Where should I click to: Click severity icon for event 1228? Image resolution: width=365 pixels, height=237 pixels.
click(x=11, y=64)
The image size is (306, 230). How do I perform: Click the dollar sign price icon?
-----
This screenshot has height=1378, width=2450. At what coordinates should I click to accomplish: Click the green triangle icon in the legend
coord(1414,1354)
-----
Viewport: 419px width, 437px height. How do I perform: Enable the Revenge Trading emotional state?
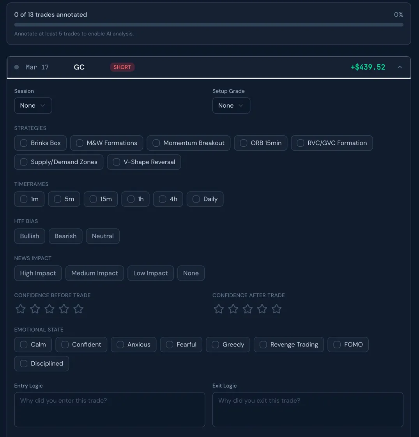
-----
What the task asks
Convert the section that starts with the line containing "This screenshot has" and ends with the line containing "coord(1414,1354)" into a Markdown table. Use the columns Row and Line, and skip any blank lines.

Task result
| Row | Line |
|---|---|
| 1 | This screenshot has height=1378, width=2450. At what coordinates should I click to accomplish: Click the green triangle icon in the legend |
| 2 | coord(1414,1354) |